Task directions => Every line of the entries that holds the word "screenshot" is to be copied.

+++ Dataset excerpts +++

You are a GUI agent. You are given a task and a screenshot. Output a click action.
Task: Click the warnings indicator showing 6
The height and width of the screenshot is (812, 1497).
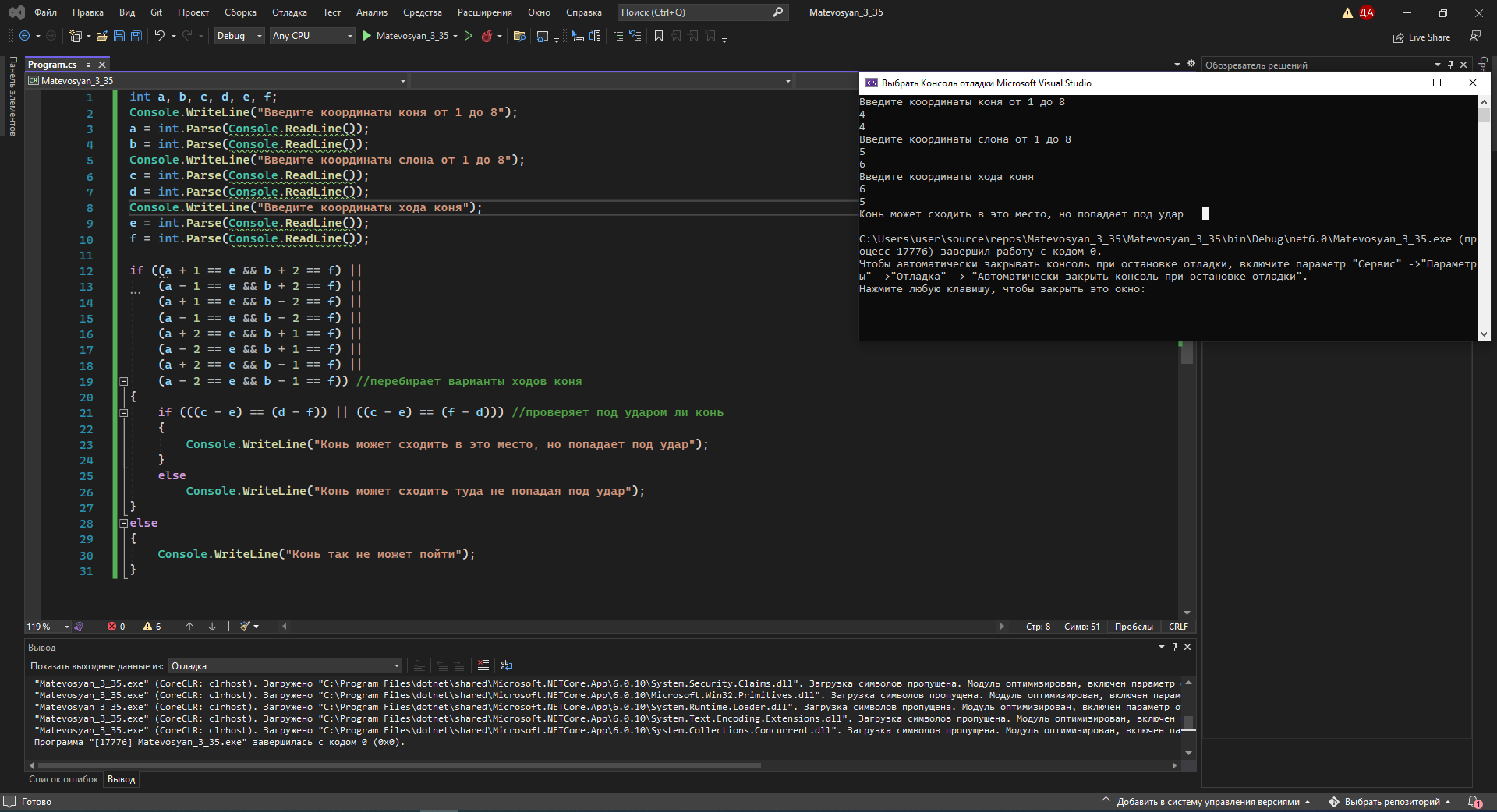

+++
+++ Dataset excerpts +++

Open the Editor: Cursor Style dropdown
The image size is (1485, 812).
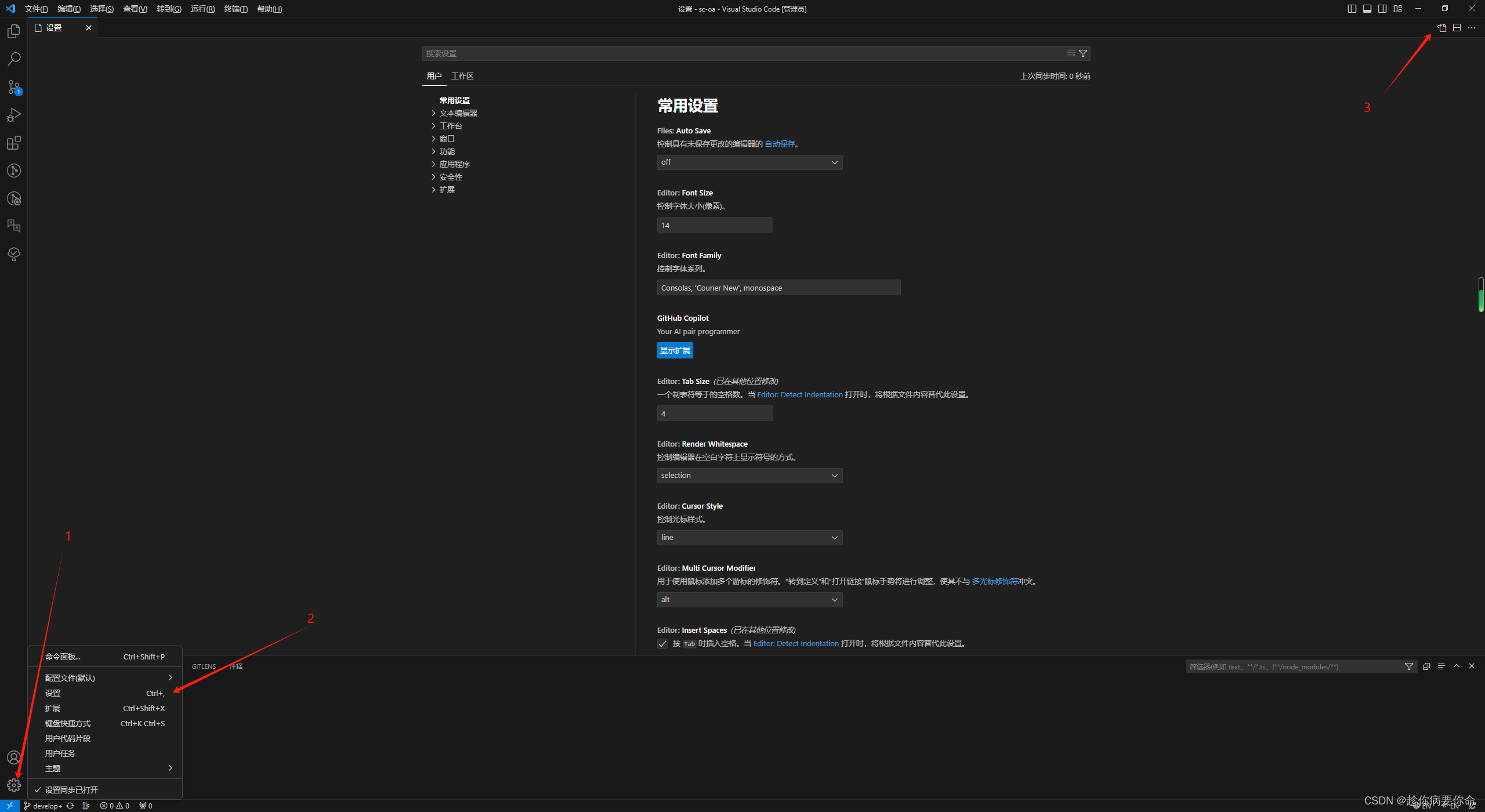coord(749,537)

+++

Solution to the problem =>
You are a GUI agent. You are given a task and a screenshot. Output a click action.
The height and width of the screenshot is (812, 1497).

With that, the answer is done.